Although I will say a bit more about our technology below, I really
would encourage that this kind of discussion be taken to the Community
Patent Review site and e-mail list.   This is an important initiative.
It has the attention and support of major IT players.   I don't know 
how the process will work out, but the intent appears to allow 
community development and discussions of questions like these.
However, it is a process defined to work within the current USPTO
framework (and with USPTO support), so legislative reform discussion
probably does not belong there.

I have been struggling to reply to you because we have quite
different e-mail styles.   You are quick, prolific and share your
opinions readily.   I try to take a more contemplative, academic
approach.  I hesitate to make judgements, particularly when all 
the evidence is not in.

I was put off by your chiding with respect to the term "code unit"
in discussing UTF-8 and UTF-16.   My usage follows directly
the standard terminology in which a UTF-8 code unit is 8 bits
and a UTF-16 code unit is 16 bits.   They do not fall in one-to-one
correspondence because characters encoded using sequences
of one, two or three UTF-8 code units correspond to a single UTF-16
code unit, while characters encoded using four UTF-8 code units
correspond to two UTF-16 code units in a surrogate pair.

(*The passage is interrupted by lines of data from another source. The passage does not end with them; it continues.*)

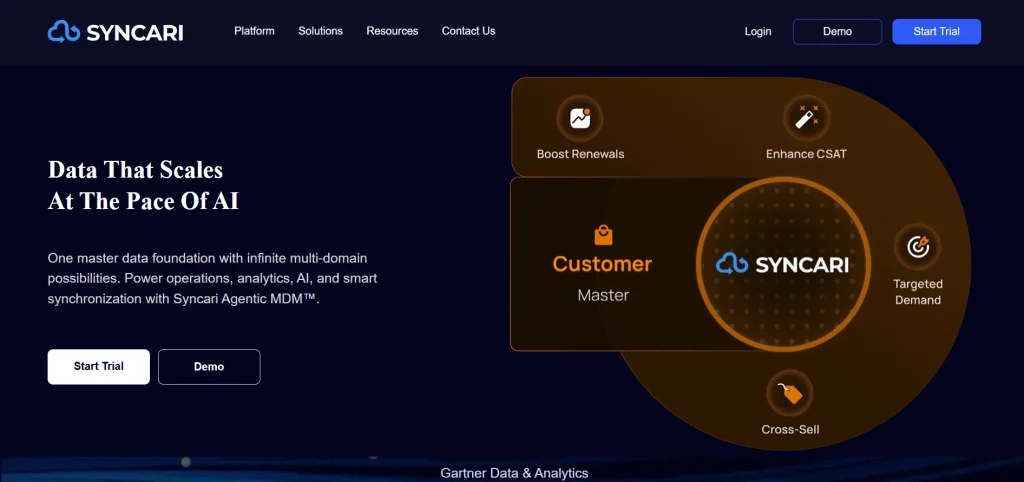Viewport: 1024px width, 482px height.
Task: Open the Platform menu
Action: click(254, 31)
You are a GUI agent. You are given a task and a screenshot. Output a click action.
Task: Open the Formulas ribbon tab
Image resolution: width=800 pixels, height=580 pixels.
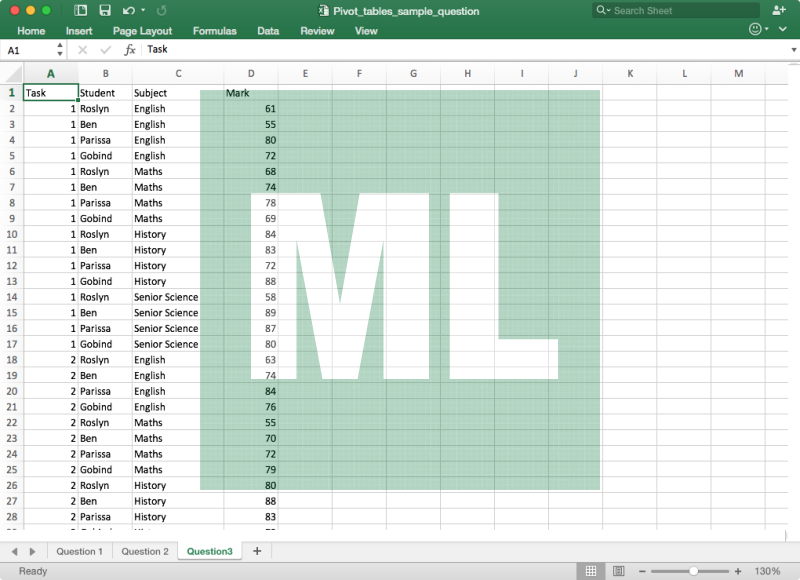pyautogui.click(x=214, y=31)
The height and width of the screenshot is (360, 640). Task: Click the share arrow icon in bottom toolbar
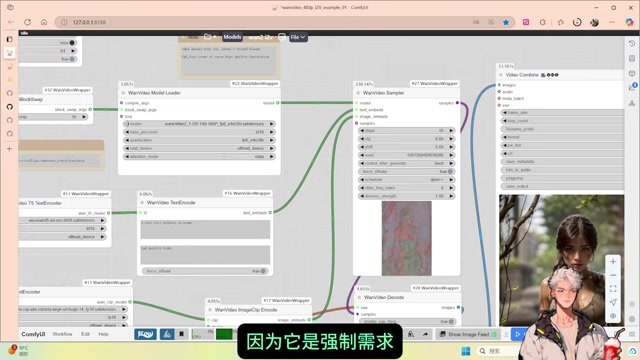click(425, 334)
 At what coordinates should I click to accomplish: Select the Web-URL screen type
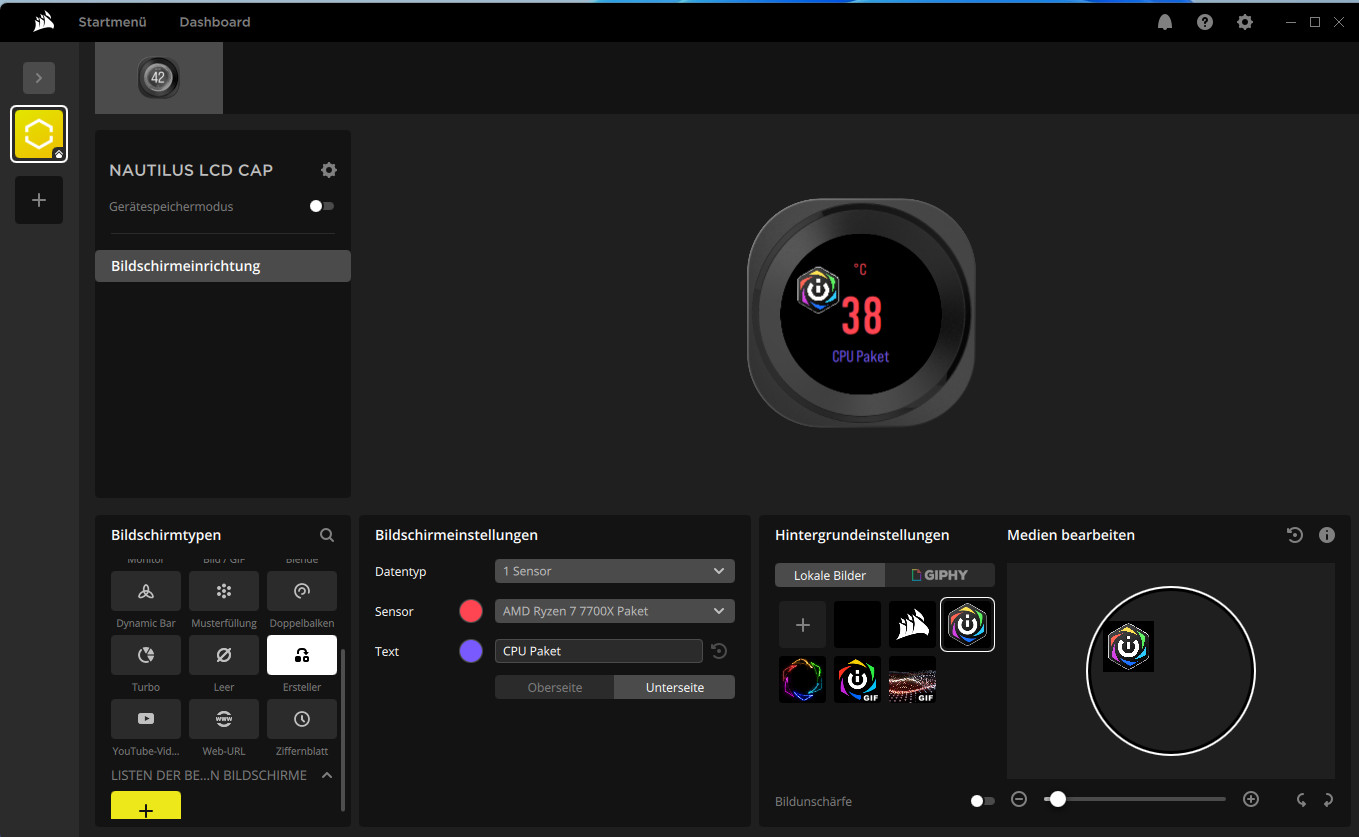point(224,719)
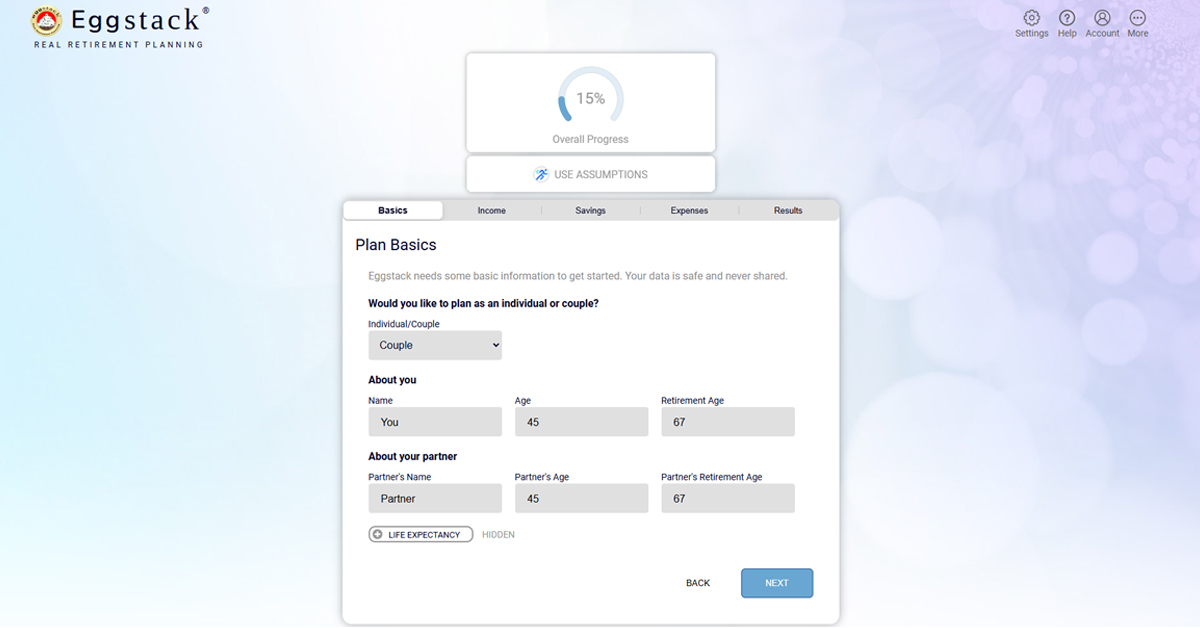This screenshot has width=1200, height=628.
Task: Click the plus icon beside Life Expectancy
Action: click(377, 535)
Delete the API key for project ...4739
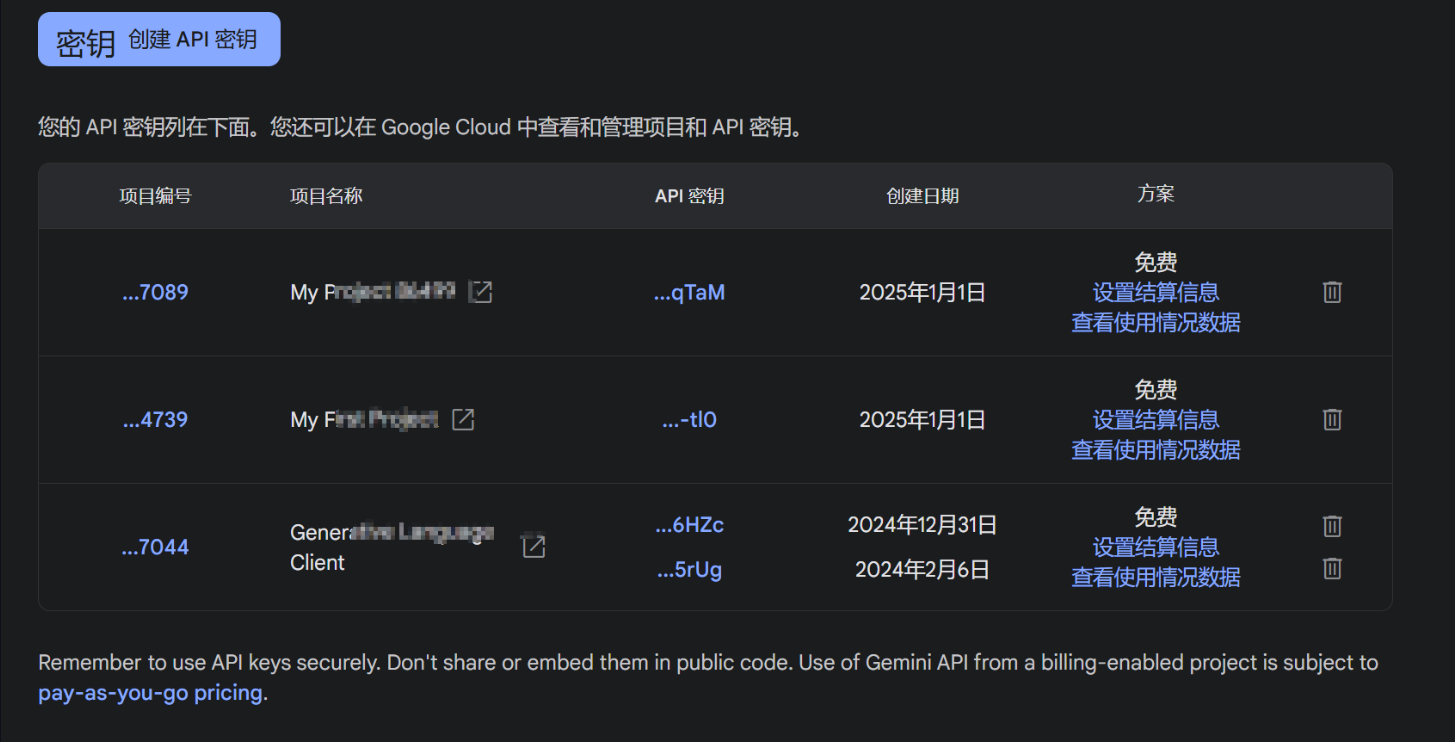Viewport: 1455px width, 742px height. click(1331, 419)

I will admit that your phrase "UTF-8 to UTF-16 encoding form 
conversion" is technically more precise than "UTF-8 to UTF-16 
transcoding."   But my vernacular usage is less wordy and 

I was also put off by your comment that you suspected I was
making "apples and oranges" comparisons between my work
on SIMD-acceleration of XML and other recent work in high-performance
XML.   At least two of these groups, one at Intel (Apparao and Bhat,
Beacon 2004) and one at IBM (Kostoulas, et al, WWW 2006) refer
to SIMD techniques as potentially of value.

The straightforward application of SIMD for character processing
based on a traditional byte-oriented approach has some application
to things like memcpy, strlen and strcmp, but doesn't work out
so well with Unicode and XML.   In UTF-8 to UTF-16 conversion,
48 bytes of UTF-8 data may correspond to anywhere from 32
to 96 bytes of UTF-16 data.   ASCII characters within UTF-8
expand to 2 bytes of UTF-16 and three-byte sequences compress
to 2.   General UTF-8 data will have mixtures of varying sequence
lengths, so the problem of taking three 16-byte registers of UTF-8
data and converting them to two to six 16-byte registers of UTF-16
data involves substantial interregister and intraregister byte
movement.     Nobody has reported success that I know.

Our approach to SIMD processing involves parallel bit streams
that allow us to process 128 code unit positions at a time.
The slides Larry posted shows the nice example of UTF-8 validation
to illustrate the approach.   UTF-8 to UTF-16 conversion is more
complex, requiring substantial bit-level movement within 

You mention bit matrix rotation.   We have cited the very nice
book Hacker's Delight by Warren in our prior art submission with
respect to transposition.    Warren also presents a compress
algorithm that is useful for bit movement.   However, his method
requires a (log2 n)**2 preprocessing phase, where our SIMD methods
requires only log2 n, a substantial improvement (from 49 down
to 7) for 128 bits.

We are not trying to make our techniques a mystery.   Our plan
is to submit our patent applications to an open process of 
mediated peer review.   Separately, I am also preparing papers
to demonstrate the techniques without the "patentese", as
well as open source software.     I still have a lot of work to do.